Le Cyberespace, Far West du XXIème Siècle

Pour les autorités publiques, les entreprises et les particuliers, la cybersécurité est devenue l’un des enjeux majeurs du XXIe siècle. Alors que les délits plus traditionnels sont en recul, les actions criminelles dans le cyberespace sont en nette augmentation. Les études, les stratégies et les formations en la matière se sont particulièrement multi-pliées en Suisse et ailleurs en 2018 et 2019.

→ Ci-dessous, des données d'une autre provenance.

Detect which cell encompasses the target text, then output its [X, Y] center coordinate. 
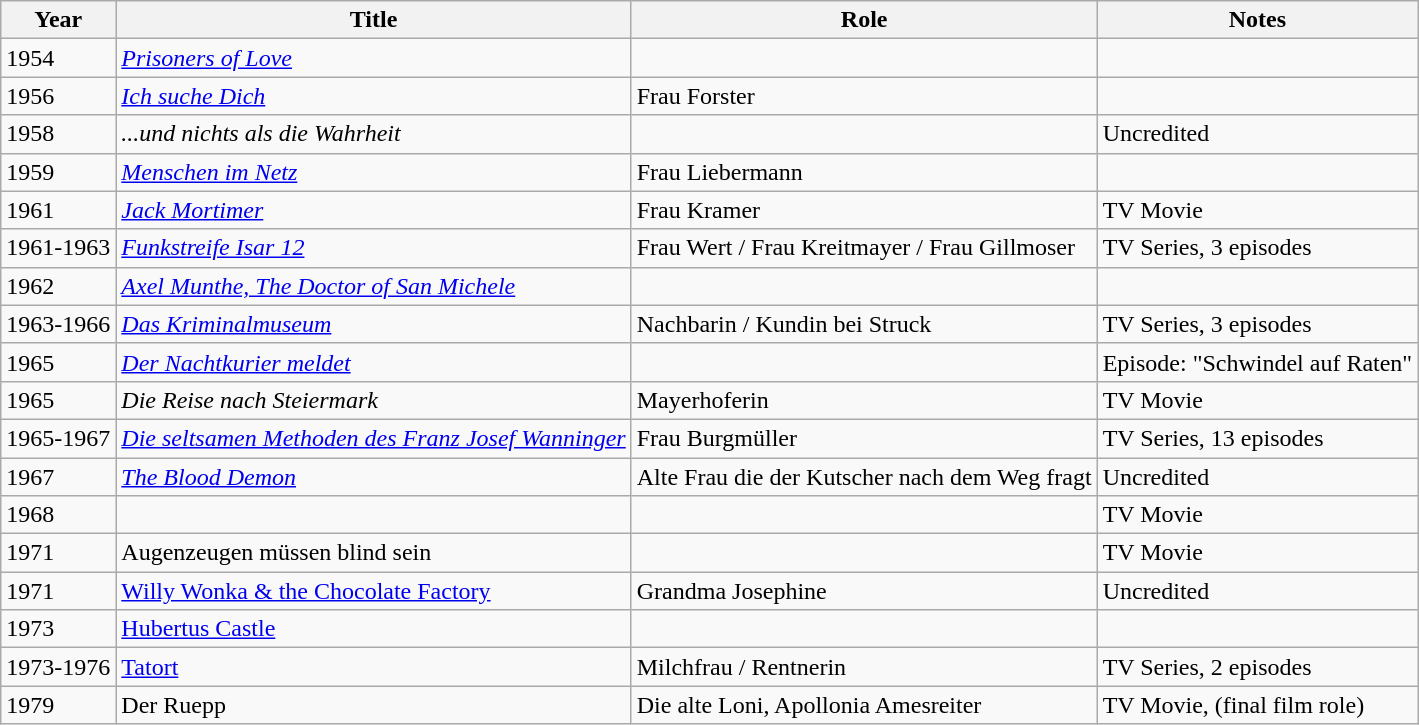
TV Movie, (final film role) [1258, 705]
Prisoners of Love [374, 58]
1965-1967 [58, 438]
Role [864, 20]
1973-1976 [58, 667]
Alte Frau die der Kutscher nach dem Weg fragt [864, 477]
1961-1963 [58, 248]
Augenzeugen müssen blind sein [374, 553]
1973 [58, 629]
Die Reise nach Steiermark [374, 400]
Tatort [374, 667]
Year [58, 20]
Jack Mortimer [374, 210]
Title [374, 20]
Axel Munthe, The Doctor of San Michele [374, 286]
Willy Wonka & the Chocolate Factory [374, 591]
Milchfrau / Rentnerin [864, 667]
Frau Liebermann [864, 172]
Die seltsamen Methoden des Franz Josef Wanninger [374, 438]
1959 [58, 172]
Der Nachtkurier meldet [374, 362]
1961 [58, 210]
Frau Forster [864, 96]
1963-1966 [58, 324]
Das Kriminalmuseum [374, 324]
Frau Kramer [864, 210]
TV Series, 2 episodes [1258, 667]
Frau Wert / Frau Kreitmayer / Frau Gillmoser [864, 248]
1968 [58, 515]
Der Ruepp [374, 705]
1979 [58, 705]
1954 [58, 58]
The Blood Demon [374, 477]
1958 [58, 134]
Notes [1258, 20]
1967 [58, 477]
Funkstreife Isar 12 [374, 248]
Die alte Loni, Apollonia Amesreiter [864, 705]
...und nichts als die Wahrheit [374, 134]
Nachbarin / Kundin bei Struck [864, 324]
Menschen im Netz [374, 172]
1956 [58, 96]
Frau Burgmüller [864, 438]
Hubertus Castle [374, 629]
Mayerhoferin [864, 400]
1962 [58, 286]
Grandma Josephine [864, 591]
Ich suche Dich [374, 96]
Episode: "Schwindel auf Raten" [1258, 362]
TV Series, 13 episodes [1258, 438]
Extract the (x, y) coordinate from the center of the cell holding the provided text.  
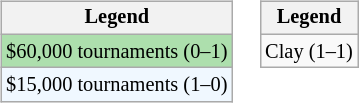
$60,000 tournaments (0–1) (116, 51)
Clay (1–1) (308, 51)
$15,000 tournaments (1–0) (116, 85)
Locate the cell with the specified text and output its [X, Y] center coordinate. 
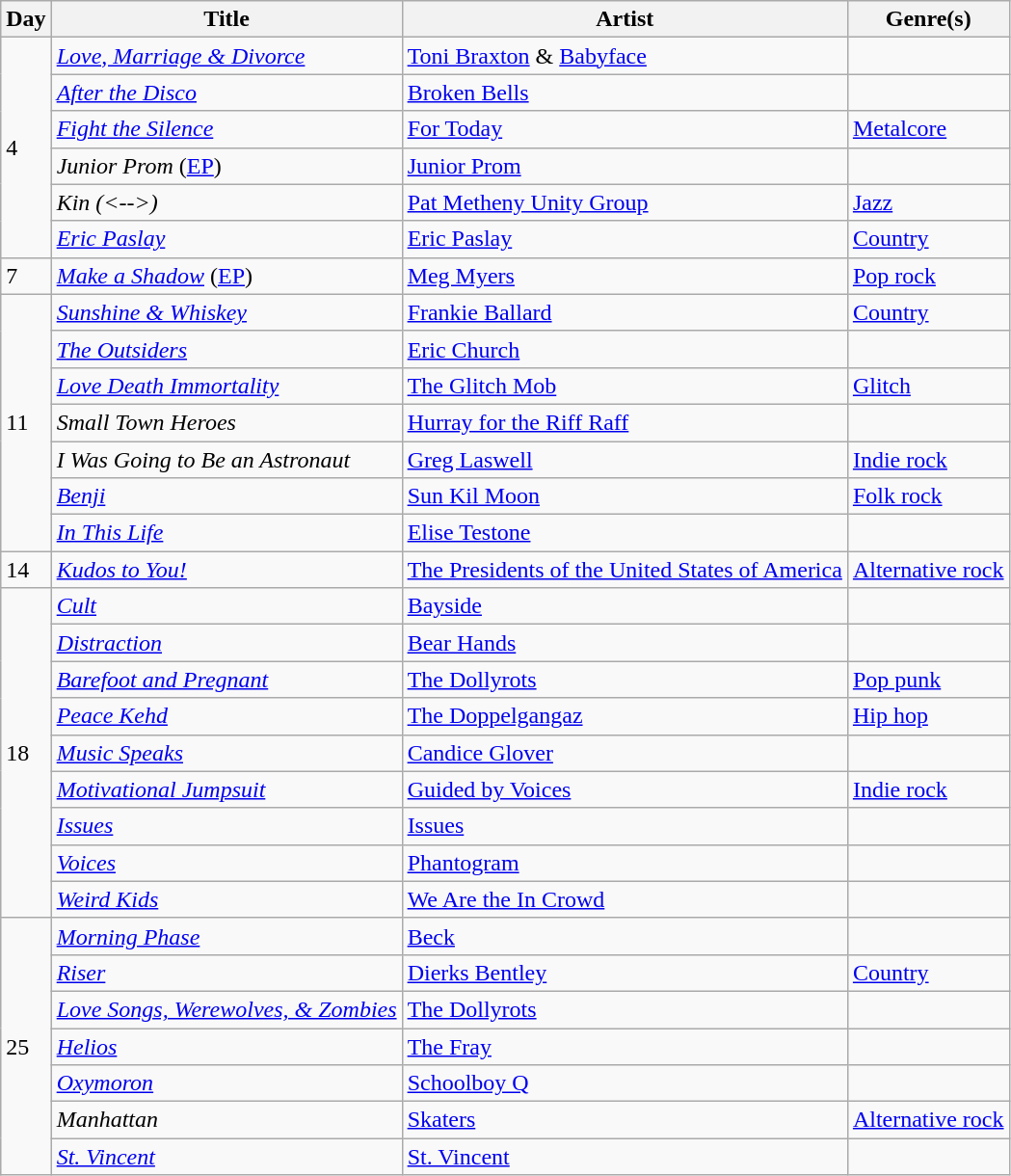
Love Death Immortality [226, 386]
Morning Phase [226, 936]
Title [226, 19]
Guided by Voices [625, 789]
The Glitch Mob [625, 386]
Fight the Silence [226, 129]
The Doppelgangaz [625, 716]
Dierks Bentley [625, 972]
Beck [625, 936]
Motivational Jumpsuit [226, 789]
The Fray [625, 1046]
Weird Kids [226, 899]
Love Songs, Werewolves, & Zombies [226, 1009]
Jazz [928, 202]
Kin (<-->) [226, 202]
For Today [625, 129]
Elise Testone [625, 533]
The Presidents of the United States of America [625, 570]
Broken Bells [625, 93]
We Are the In Crowd [625, 899]
Day [26, 19]
14 [26, 570]
Voices [226, 863]
Junior Prom (EP) [226, 166]
Toni Braxton & Babyface [625, 56]
Love, Marriage & Divorce [226, 56]
25 [26, 1046]
Peace Kehd [226, 716]
Glitch [928, 386]
Make a Shadow (EP) [226, 276]
Benji [226, 496]
Metalcore [928, 129]
Hurray for the Riff Raff [625, 422]
Pat Metheny Unity Group [625, 202]
Sunshine & Whiskey [226, 312]
In This Life [226, 533]
Distraction [226, 643]
Genre(s) [928, 19]
18 [26, 754]
Bayside [625, 606]
Music Speaks [226, 753]
11 [26, 422]
Artist [625, 19]
4 [26, 147]
Pop rock [928, 276]
Riser [226, 972]
Helios [226, 1046]
Folk rock [928, 496]
7 [26, 276]
Greg Laswell [625, 460]
Small Town Heroes [226, 422]
Oxymoron [226, 1083]
Kudos to You! [226, 570]
Meg Myers [625, 276]
Skaters [625, 1120]
Cult [226, 606]
Junior Prom [625, 166]
Barefoot and Pregnant [226, 679]
Manhattan [226, 1120]
Candice Glover [625, 753]
I Was Going to Be an Astronaut [226, 460]
Pop punk [928, 679]
Bear Hands [625, 643]
Frankie Ballard [625, 312]
Hip hop [928, 716]
After the Disco [226, 93]
Eric Church [625, 349]
Sun Kil Moon [625, 496]
Schoolboy Q [625, 1083]
Phantogram [625, 863]
The Outsiders [226, 349]
Identify which cell holds the provided text, then report its [X, Y] central coordinate. 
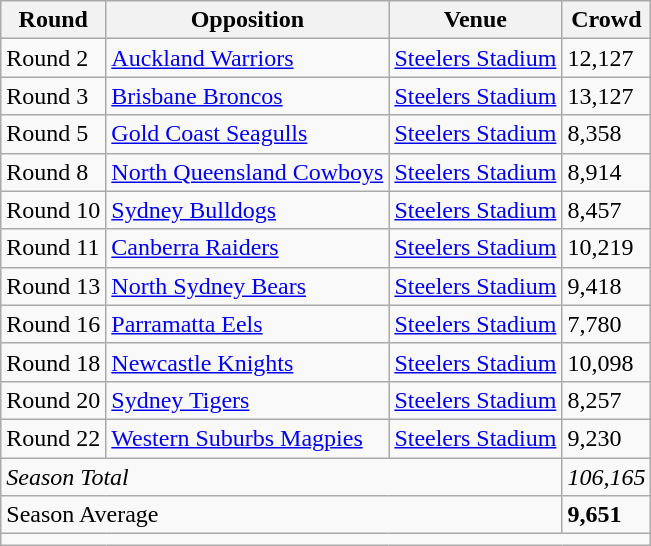
9,651 [606, 515]
Western Suburbs Magpies [248, 438]
Round 13 [54, 286]
10,098 [606, 362]
Newcastle Knights [248, 362]
Season Total [282, 477]
Round 3 [54, 96]
Round 22 [54, 438]
7,780 [606, 324]
8,457 [606, 210]
106,165 [606, 477]
Gold Coast Seagulls [248, 134]
Sydney Tigers [248, 400]
Auckland Warriors [248, 58]
Canberra Raiders [248, 248]
Brisbane Broncos [248, 96]
Round 5 [54, 134]
North Queensland Cowboys [248, 172]
Venue [476, 20]
Round 16 [54, 324]
12,127 [606, 58]
Opposition [248, 20]
Round 18 [54, 362]
Round 2 [54, 58]
Round 8 [54, 172]
8,914 [606, 172]
Round 11 [54, 248]
Parramatta Eels [248, 324]
Sydney Bulldogs [248, 210]
Crowd [606, 20]
North Sydney Bears [248, 286]
Season Average [282, 515]
Round 10 [54, 210]
13,127 [606, 96]
Round 20 [54, 400]
9,418 [606, 286]
9,230 [606, 438]
8,358 [606, 134]
10,219 [606, 248]
8,257 [606, 400]
Round [54, 20]
Locate the cell with the specified text and output its (x, y) center coordinate. 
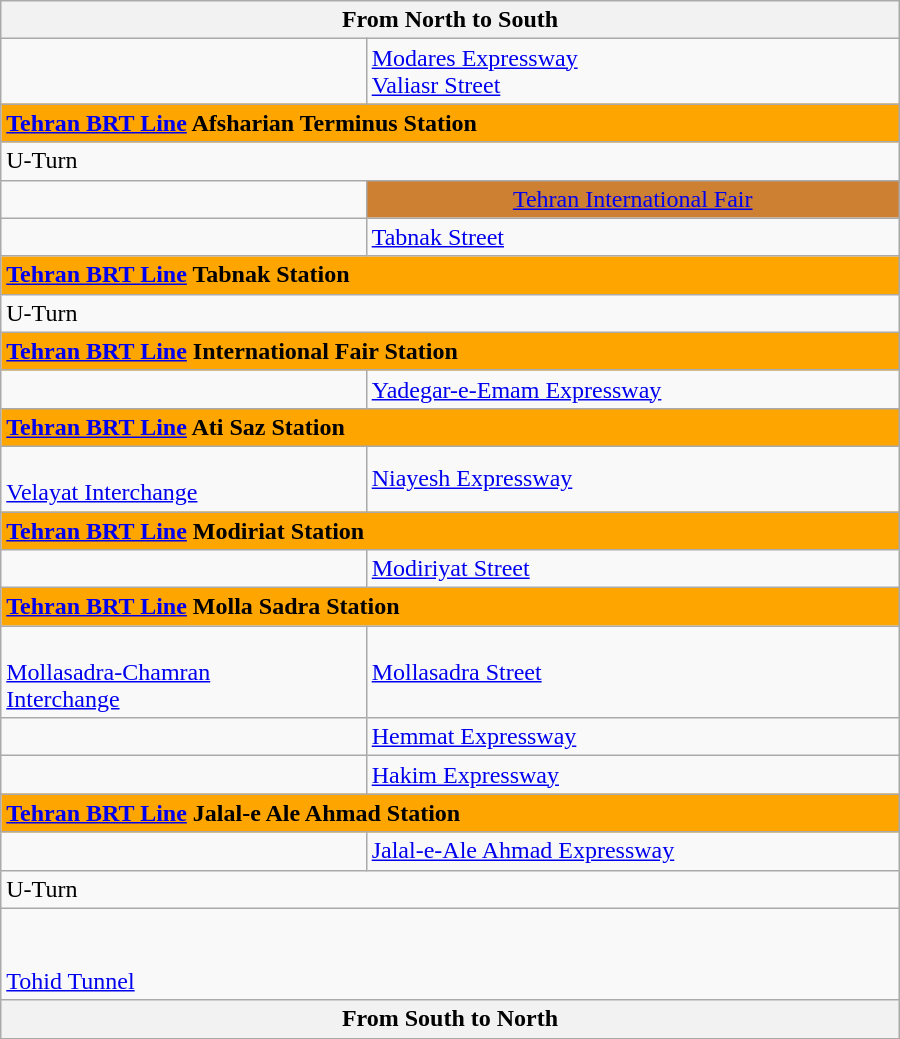
Yadegar-e-Emam Expressway (632, 389)
Modiriyat Street (632, 569)
Mollasadra-ChamranInterchange (184, 672)
Tohid Tunnel (450, 954)
Jalal-e-Ale Ahmad Expressway (632, 851)
From North to South (450, 20)
Tabnak Street (632, 237)
Modares Expressway Valiasr Street (632, 72)
Tehran International Fair (632, 199)
Tehran BRT Line International Fair Station (450, 351)
Velayat Interchange (184, 478)
Tehran BRT Line Afsharian Terminus Station (450, 123)
From South to North (450, 1019)
Hemmat Expressway (632, 737)
Tehran BRT Line Tabnak Station (450, 275)
Tehran BRT Line Molla Sadra Station (450, 607)
Tehran BRT Line Modiriat Station (450, 531)
Tehran BRT Line Jalal-e Ale Ahmad Station (450, 813)
Mollasadra Street (632, 672)
Hakim Expressway (632, 775)
Tehran BRT Line Ati Saz Station (450, 427)
Niayesh Expressway (632, 478)
Find where the given text appears and provide that cell's center as [x, y] coordinate. 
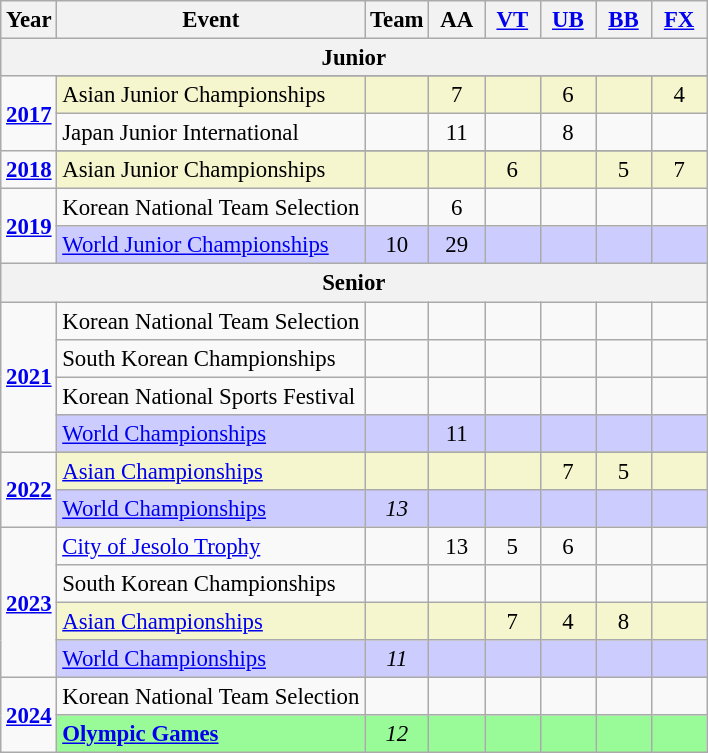
Korean National Sports Festival [211, 396]
Senior [354, 283]
10 [397, 245]
Year [29, 20]
Japan Junior International [211, 133]
2019 [29, 226]
Junior [354, 58]
Event [211, 20]
2024 [29, 716]
BB [624, 20]
2021 [29, 377]
2018 [29, 170]
2023 [29, 602]
2017 [29, 114]
2022 [29, 490]
VT [512, 20]
City of Jesolo Trophy [211, 546]
12 [397, 734]
Team [397, 20]
World Junior Championships [211, 245]
AA [457, 20]
Olympic Games [211, 734]
UB [568, 20]
29 [457, 245]
FX [679, 20]
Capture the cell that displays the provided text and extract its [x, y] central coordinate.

En Suisse, le nombre d’infractions contre le patrimoine est en constant recul depuis 2013, en particulier en ce qui concerne les vols. Les cambriolages ont par exemple enregistré la valeur la plus basse depuis 2009. Par contre, certaines infractions sont en hausse par rapport à 2017, telles que les escroqueries (+23%), l’utilisation frauduleuse d’un ordinateur, l’extorsion et le chantage (+49,2%) ou l’accès indu à un système informatique (+46,3%). C’est ce qui ressort du rapport annuel 2018 de la statistique policière de la criminalité, publié par l’Office fédéral de la statistique (OFS).

Les nouvelles technologies favorisent la cybercriminalité, qui est en augmentation dans le monde entier.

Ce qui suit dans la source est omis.